[Start of section]

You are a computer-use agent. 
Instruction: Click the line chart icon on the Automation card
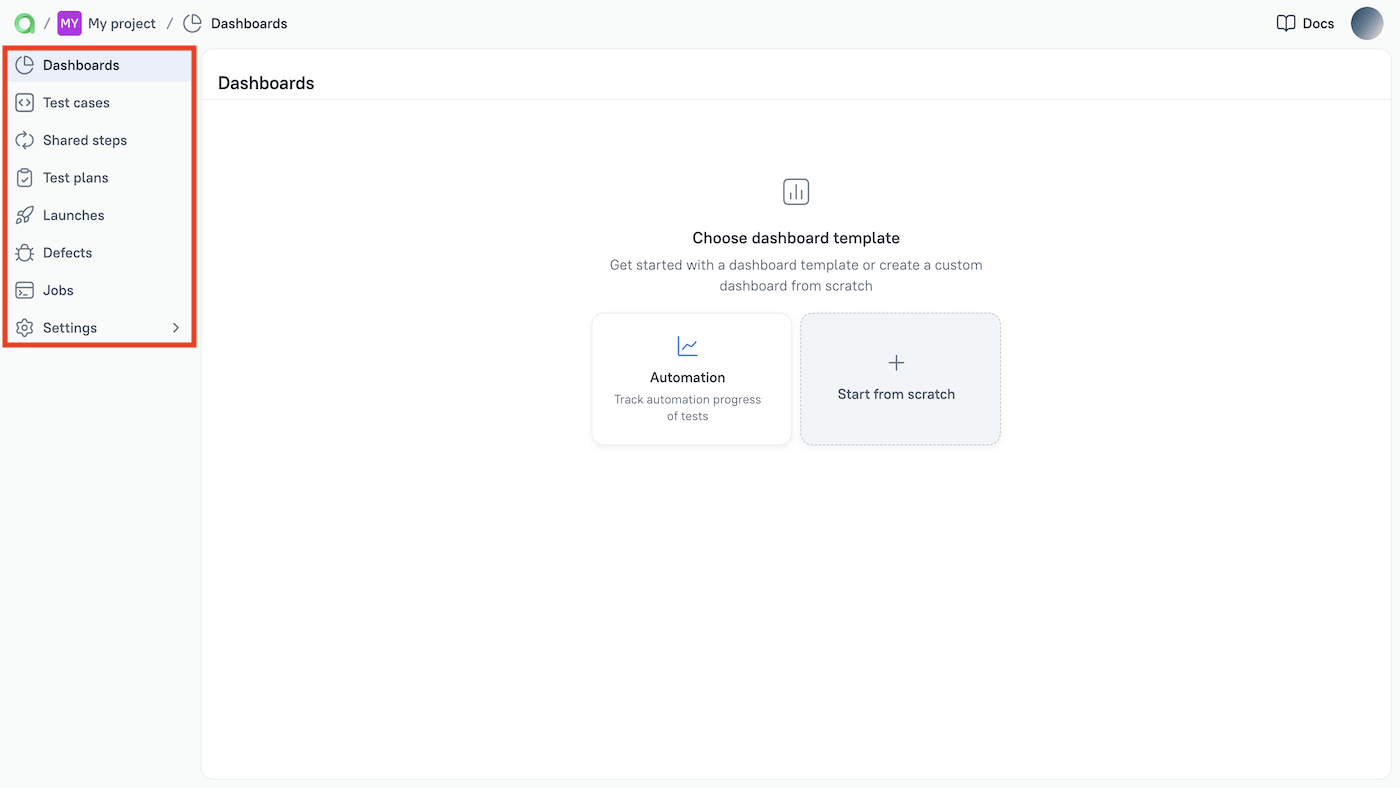pos(687,345)
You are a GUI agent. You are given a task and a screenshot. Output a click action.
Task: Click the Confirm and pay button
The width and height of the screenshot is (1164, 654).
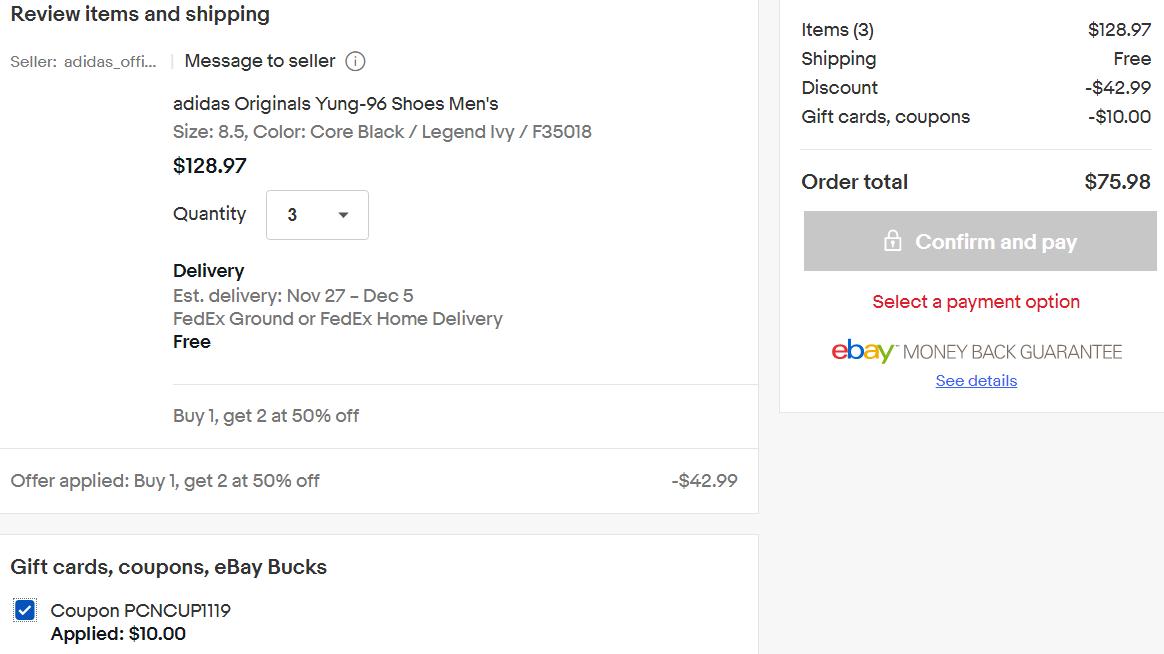980,241
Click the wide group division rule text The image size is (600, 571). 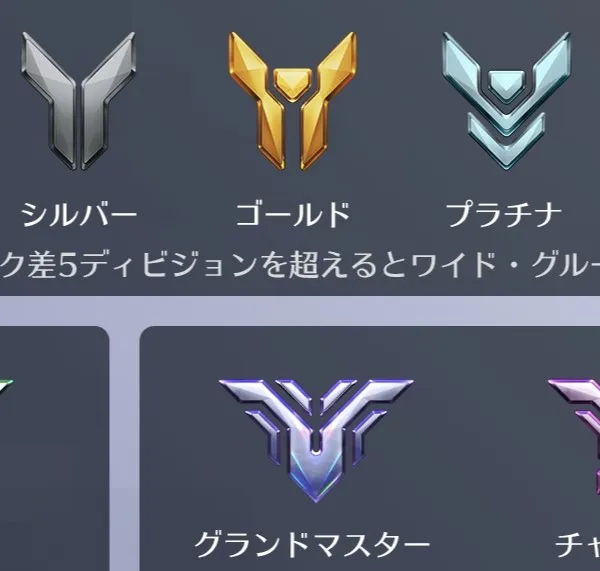(x=300, y=265)
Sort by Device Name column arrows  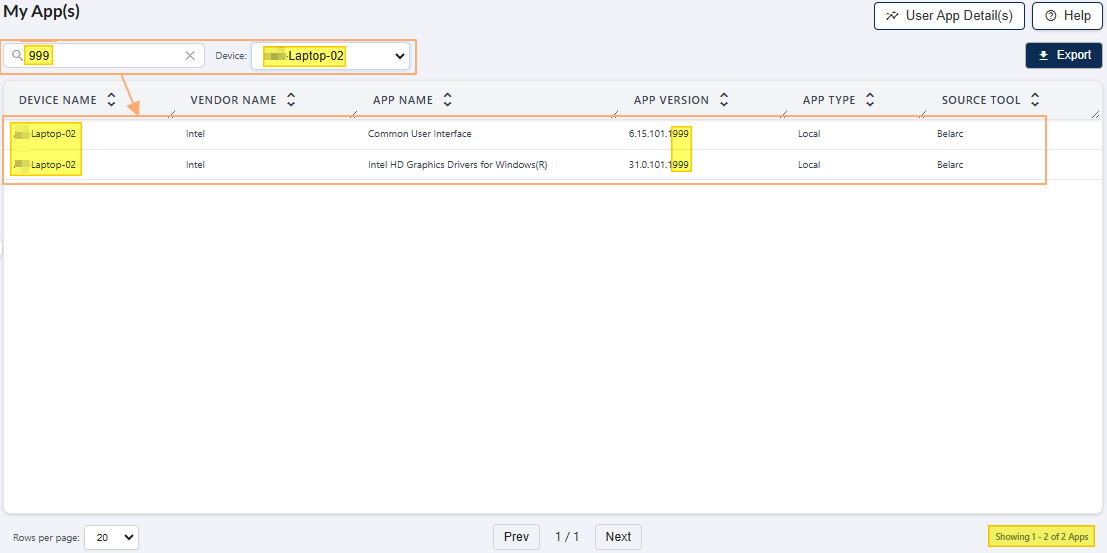[111, 100]
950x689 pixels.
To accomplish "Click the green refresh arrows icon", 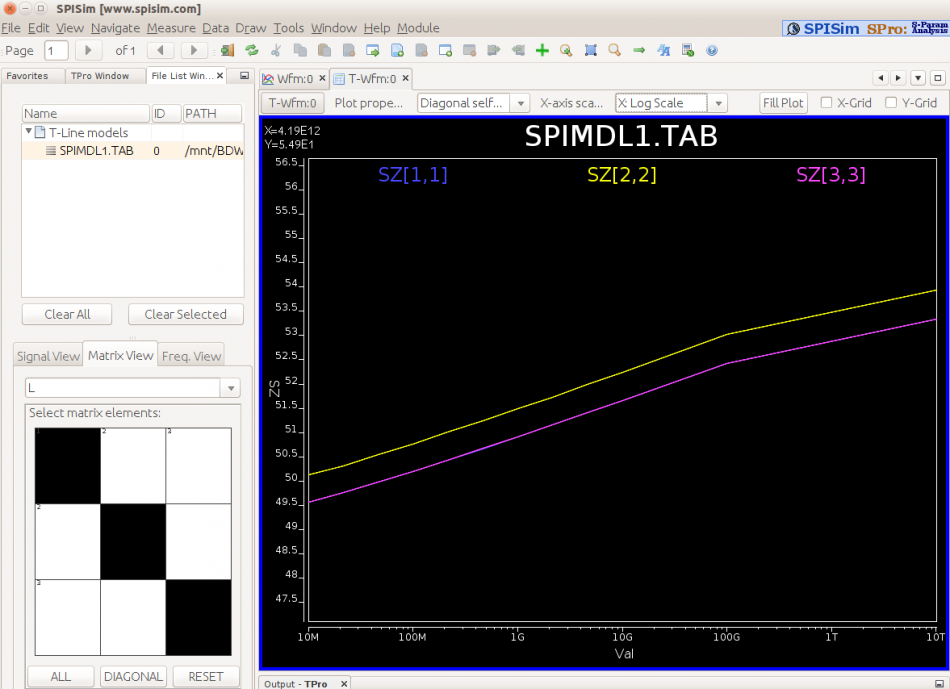I will pyautogui.click(x=252, y=50).
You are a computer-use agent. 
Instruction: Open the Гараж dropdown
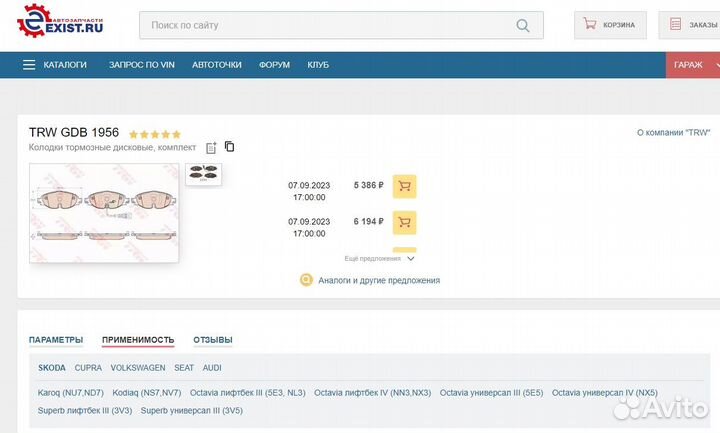coord(692,65)
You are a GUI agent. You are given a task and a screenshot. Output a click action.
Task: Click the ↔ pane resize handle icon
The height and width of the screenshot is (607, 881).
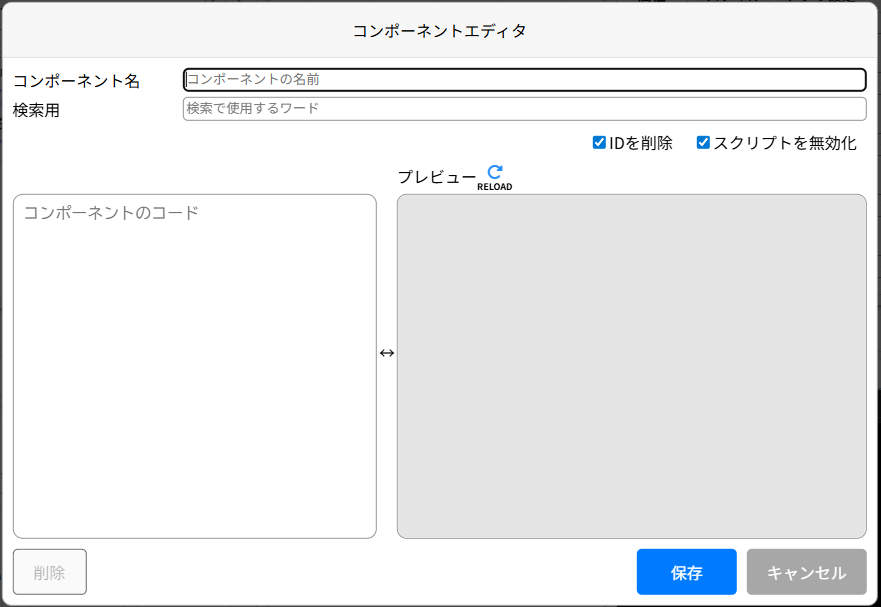click(x=387, y=352)
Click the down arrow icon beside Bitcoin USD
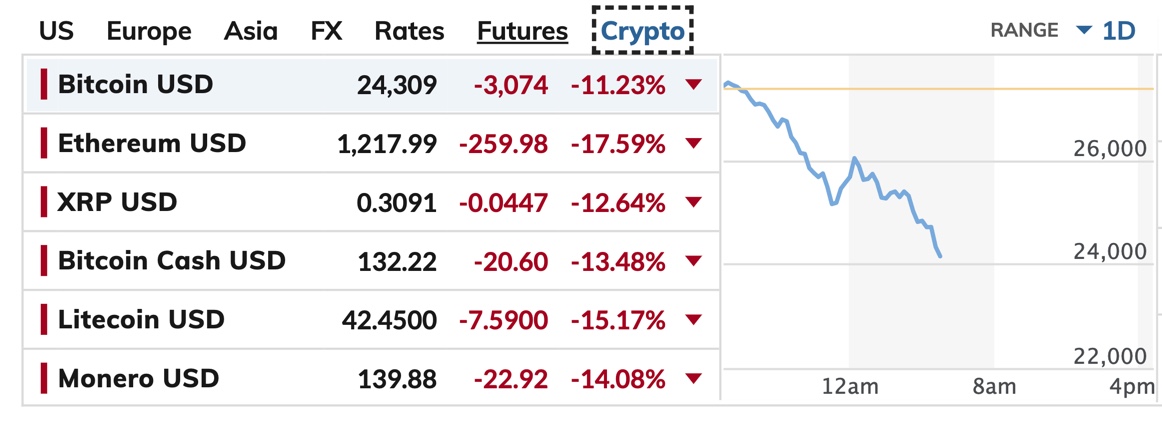 point(694,85)
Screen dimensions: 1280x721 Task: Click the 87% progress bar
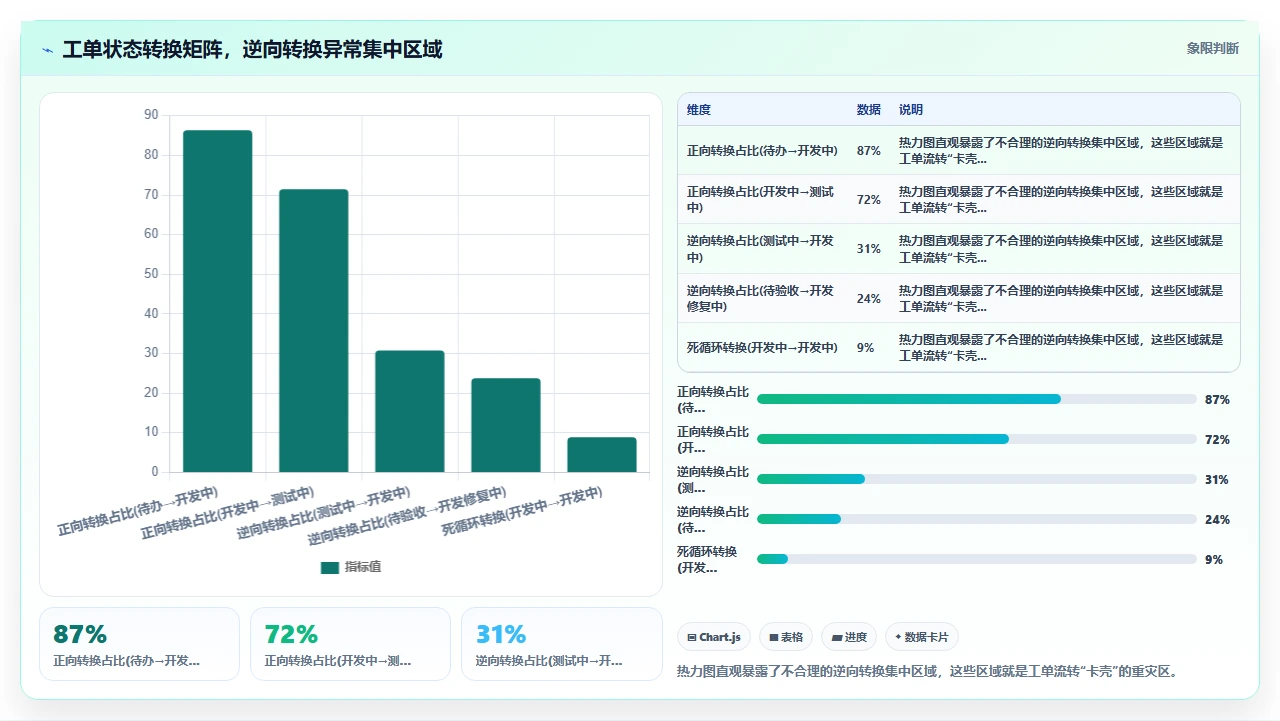(977, 399)
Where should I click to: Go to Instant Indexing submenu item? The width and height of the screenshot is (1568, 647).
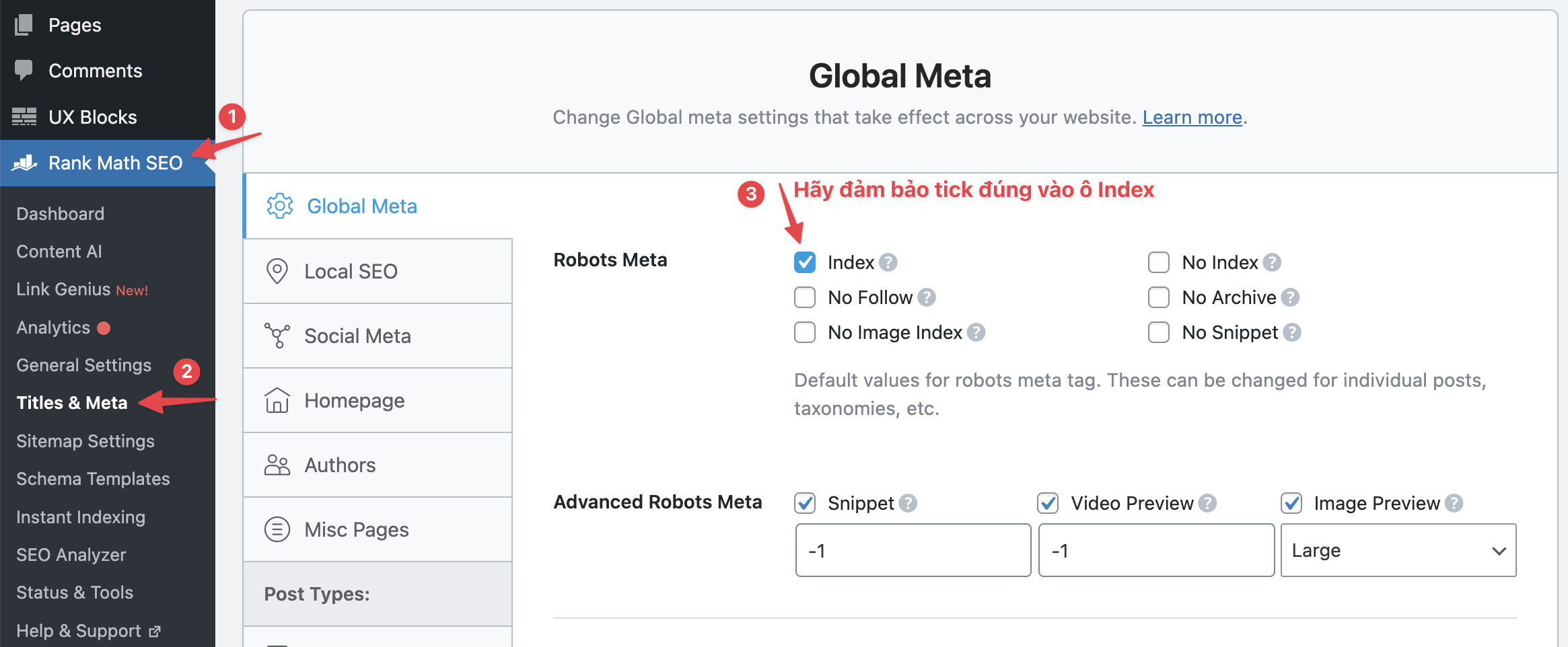81,517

[End of section]

=== WORK TO BE COMPLETED ===
Reproduce, exactly and without pictures, the lines above from the one containing "Screen dimensions: 1280x721" through the last line of the material, both ends included, and nothing more.

=== WORKED SOLUTION ===
Screen dimensions: 1280x721 Task: Click the 87% progress bar
(977, 399)
Where should I click to: Go to Instant Indexing submenu item? The width and height of the screenshot is (1568, 647).
81,517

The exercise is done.